Trend zu Deutschlandreisen und Kurzurlauben
„Es gibt einen steigenden Trend nach Ferien innerhalb des Landes – also Deutschlandreisen innerhalb des eigenen Bundeslandes“, sagte Verbandschefin Heike Döll-König. Dies hänge mit Erfahrungen aus der Corona-Zeit zusammen. „Das Glück beginnt nicht erst da, wo ich einen Flieger besteige – vor allem nicht für die kurzen Auszeiten und ergänzenden Urlaube zwischendurch.“ Es wandele sich ein „Mindset“: Es sei nicht mehr erklärungsbedürftig, wenn man sage, man habe sich eine Woche im Teutoburger Wald, im Sauerland oder in der Eifel wunderbar erholt.
Hinzu kommen die wirtschaftlichen Rahmenbedingungen: Viele Menschen zögen einen Urlaub in einer Ferienwohnung mit Selbstversorgung einer teuren Flugreise mit Hotel vor. Globale Verwerfungen führten zudem zu Unsicherheiten bei bestimmten Flugreisen. „Die Nähe wird smarter und die Menschen schätzen es mehr, was sie vor der eigenen Haustür haben“, so Döll-König. Bei den Urlaubsreisen handelt es sich häufig um Wochenendtrips: Drei Viertel der Reisen dauern ein bis drei Nächte. Allerdings zog auch die Anzahl längerer Reisen deutlich an.
Tourismus als Milliardenwirtschaft
Einer separaten Studie des Forschungsinstituts DIW Econ zufolge gaben Touristen im Jahr 2024 insgesamt 46 Milliarden Euro in Nordrhein-Westfalen aus. Diese Konsumausgaben umfassen nicht nur private Reisen mit Übernachtungen und Tagesausflüge, sondern auch Geschäftsreisen. Berücksichtigt werden Ausgaben für Restaurants, Shopping, Kraftstoffe, Hotels, Tickets für Freizeitveranstaltungen und weitere Posten.
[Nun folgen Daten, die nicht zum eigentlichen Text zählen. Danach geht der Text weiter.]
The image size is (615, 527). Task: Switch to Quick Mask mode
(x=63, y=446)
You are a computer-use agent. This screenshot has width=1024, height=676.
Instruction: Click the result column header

„Der Tourismus ist ein bedeutender Wirtschaftsfaktor für NRW“, betonte Petra Pigerl-Radtke von der Industrie- und Handelskammer (IHK) Ostwestfalen zu Bielefeld. Allein der Einzelhandel setze in NRW pro Jahr acht Milliarden Euro um. „Der Tourismus schafft Wertschöpfung, der Tourismus schafft Arbeitsplätze und er stärkt die Attraktivität unserer Städte und Regionen.“ Rund 483.000 Menschen seien in der Tourismusbranche beschäftigt, was 4,9 Prozent der Gesamterwerbstätigkeit in NRW entspreche.